[22] Can't Control This Feeling

22.9K 1.8K 200
                                    

“For some reason, everything became numb. It's better if I let go first...”

 

ROSA berusaha menarik sudut bibirnya, membentuk ulasan bermakna setelah berhasil menyuarakan apa yang menyarang di dalam benaknya sejak pertama kali bertemu kembali dengan lelaki yang kini sudah membeku di hadapannya.

“Dua tahun lebih, nggak nyangka bakalan ketemu lagi di sini. Dan melihat kamu udah tumbuh dewasa kayak gini.” Rosa sedikit tersendat kala mengatakannya. “Dengar cerita soal kamu, kamu memang udah banyak berubah. Senang rasanya dengar kamu udah mahir menyalurkan bakat kamu seperti sekarang. Sepertinya kemampuan bermain piano kamu berkembang pesat sekali, ya.”

Seolah menggerakkan tangannya begitu berat untuk sekadar melepas cekalan Rosa dari lengannya, Atha nyaris menggertakkan giginya. Terlalu banyak kalimat yang ingin dia lontarkan teruntuk perempuan yang sudah berani membuka kembali masa lalu yang sudah tenggelam dalam ... yang mati-matian dia lupakan.

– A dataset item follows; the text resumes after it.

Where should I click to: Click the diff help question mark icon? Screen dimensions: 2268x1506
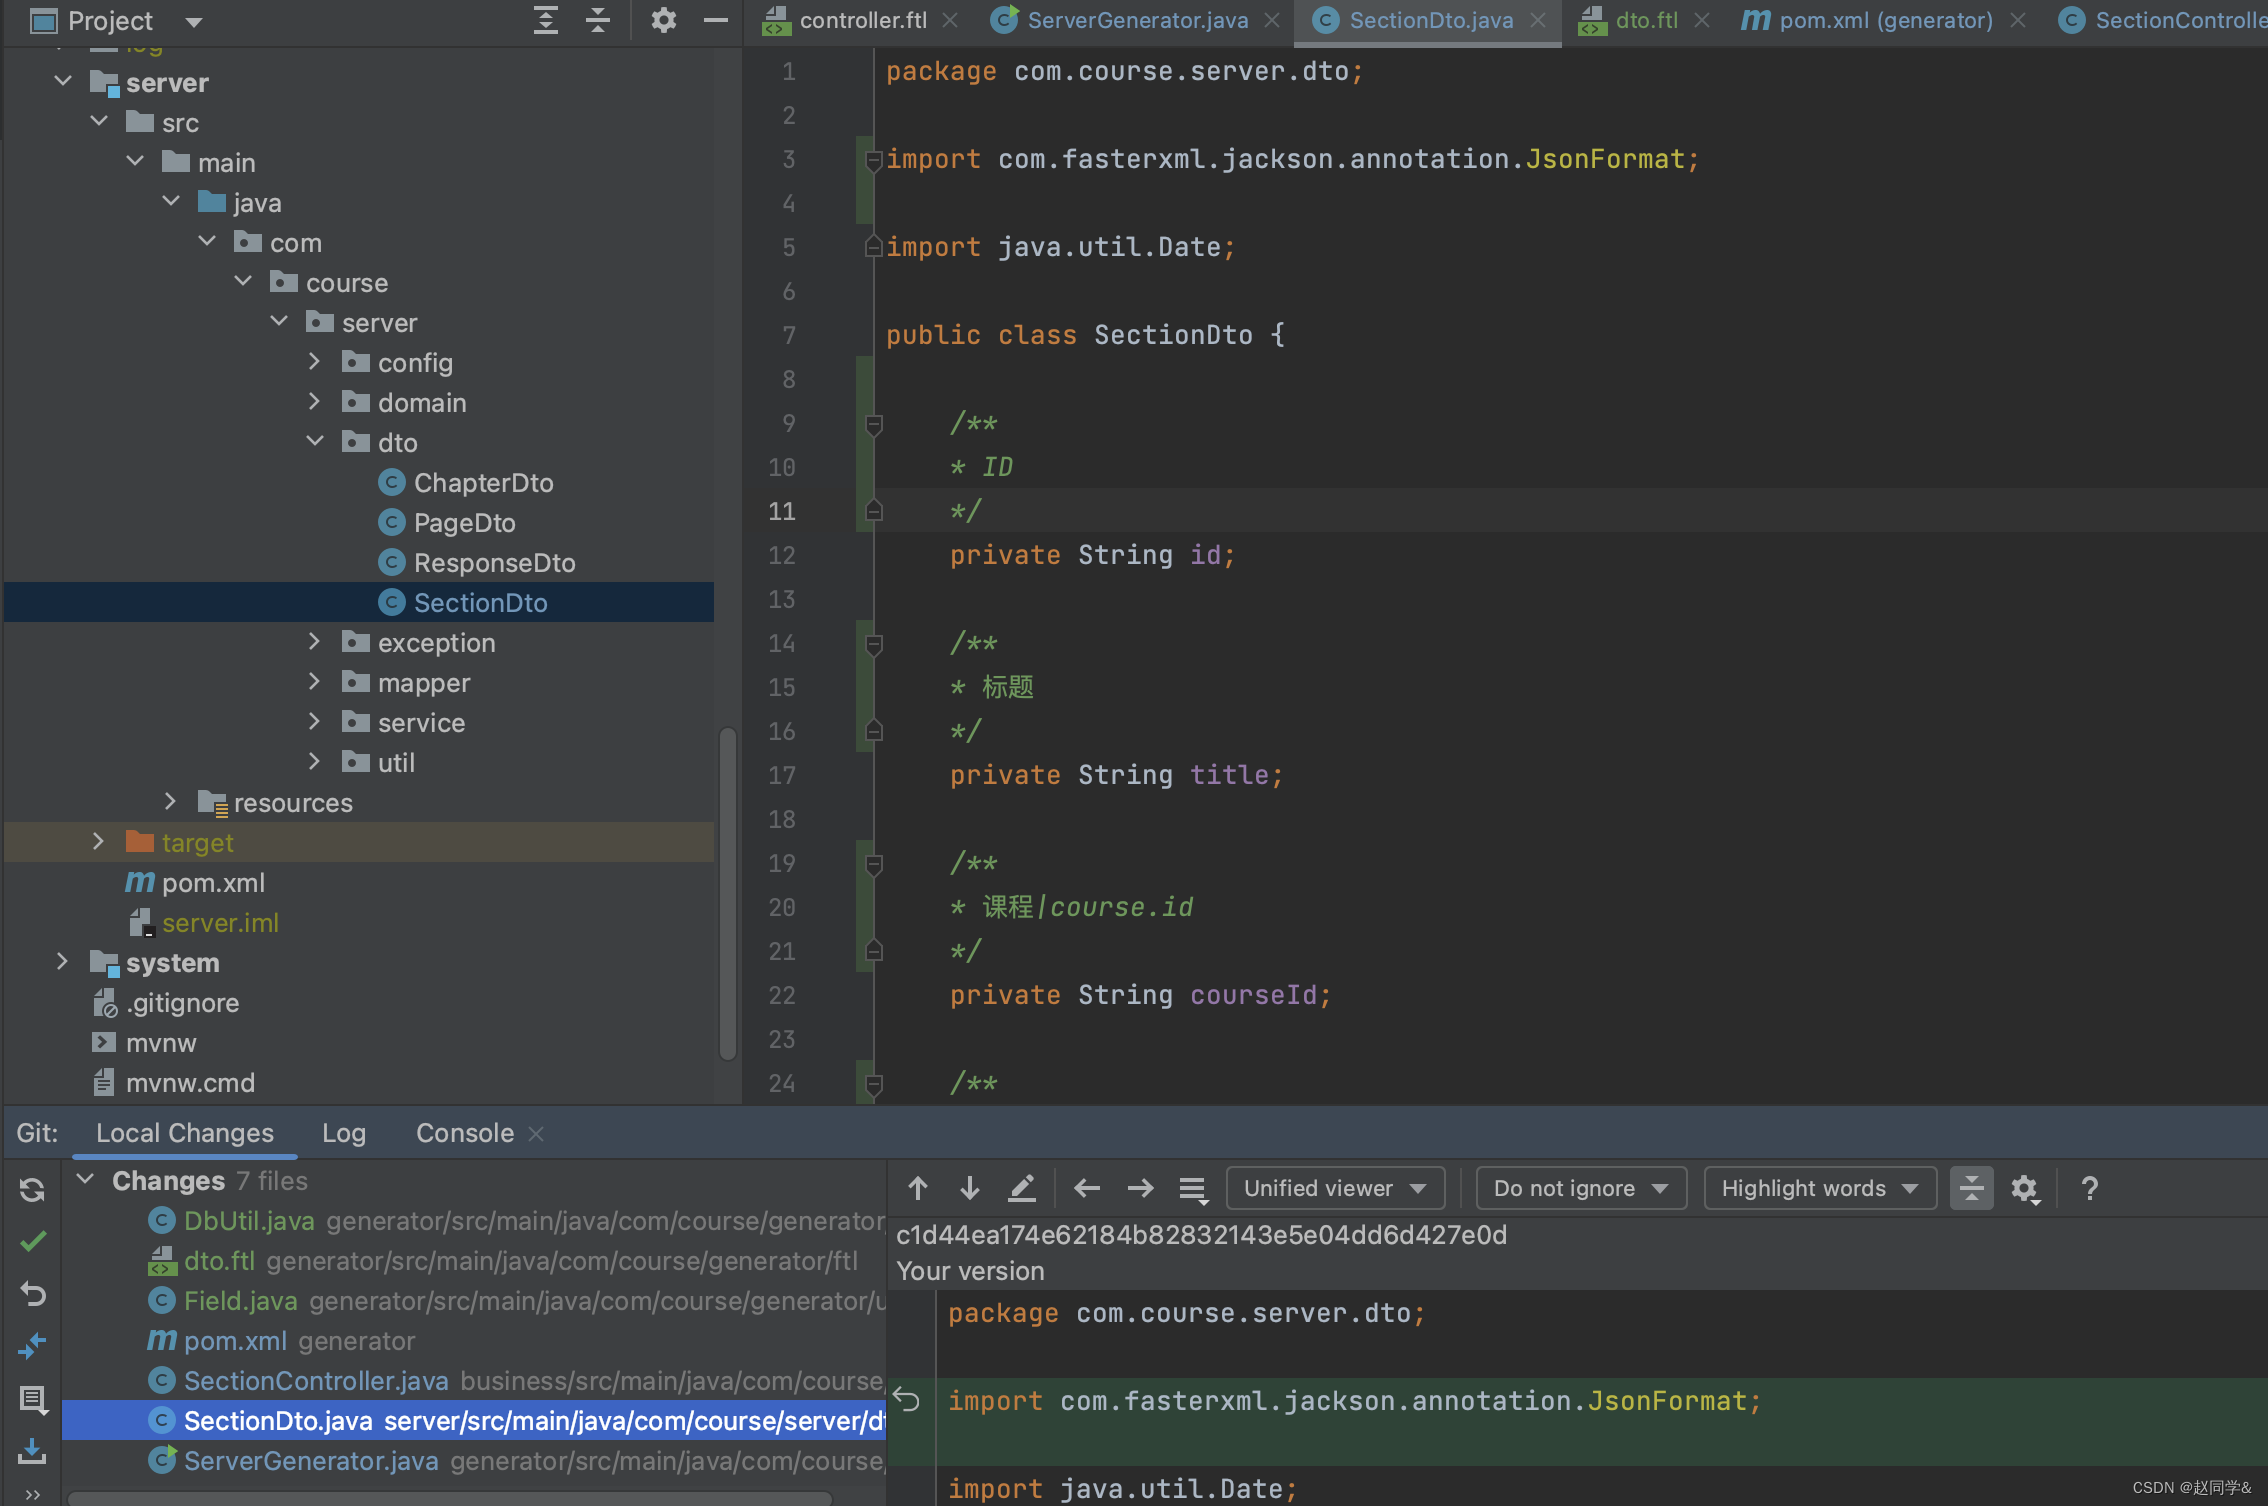pos(2089,1188)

Atha memalingkan wajah. Bermaksud pergi tanpa perlu membalas ucapan Rosa. Tetapi satu langkah pun tak sempat dia lakukan ketika perempuan itu kembali menahannya.

“Kakak minta maaf.”

Kembali menyentak batin terdalamnya, seperti mendorong secara paksa perasaan yang sudah menghilang untuk kembali muncul. Perempuan yang dulu menyita seluruh perhatiannya, sumber dorongannya untuk bisa menjadi seperti sekarang—sekaligus penghancur angan-angan kekanakannya—kini kembali.

“Kakak minta maaf karena pergi tanpa pamit sama kamu dulu. Kakak nggak bermaksud buat menghindar. Hanya—“

“Nggak perlu.”

Atha menyambar cepat. Tubuh menjulangnya kembali menghadapi Rosa, membuat perempuan itu semakin mendongakkan kepala demi menatapnya. Jika dulu Rosa hanya sebatas alisnya, perempuan itu kini tenggelam sebatas lehernya.

“Saya ngerti alasan Kakak pergi. Bilang atau enggaknya sama saya, itu bukan hal penting karena saya cuma bocah ingusan kayak yang lain di mata Kakak saat itu. Saya cukup tau diri.”

“Megan, Kakak nggak pernah—“

“Lagipula itu udah basi kayaknya. Buat apa diungkit lagi?” Atha menyeringai hambar. “Saya udah punya jalan hidup sendiri, begitu juga dengan Kakak. Akan lebih baik kalau saya dan Kakak jalanin hidup masing-masing tanpa perlu mengungkit yang udah lewat.”

Mata Rosa bergetar, bergeming pada rupa wajah Atha yang menguarkan ketegasan telak untuknya.

“Dan jangan panggil saya Megan. Bukannya Pak Fahri udah pernah ngasih tau Kakak, kalau saya benci dipanggil dengan nama itu?”

Atha segera berbalik, membuka langkah selebar mungkin meninggalkan Rosa yang mengantarnya dengan pandangan nanar. Tanpa perlu menoleh ke belakang, Atha membiarkan hubungan yang sempat mengambang ke permukaan, sekali lagi tengggelam, seiring dengan dirinya melajukan motornya pergi dari rumah.

Rosa membeku di atas kakinya. Satu tangannya yang sempat berhenti di udara, kini menangkup di depan dada, meremas pakaiannya demi menekan rasa tertohok yang ada. Bayangan di mana dirinya pernah tertawa bersama lelaki itu seperti tamparan akan perbuatannya yang sudah tega menghancurkan kehangatan lelaki itu.

Lelaki itu memang banyak berubah. Tidak hanya perawakannya semakin dewasa, namun juga tatapan dingin yang dulu tidak pernah dilihatnya kini seolah menggantikan senyum tulus yang pernah seorang Megan Atharizz miliki.

Dan di balik dinding yang membatasi ruang, Thalia berdiri kaku di sana, dengan nampan memenuhi kedua tangan, berusaha untuk tidak menumpahkan isinya setelah tak sengaja menyaksikan hal yang tak pernah melintas di pikirannya.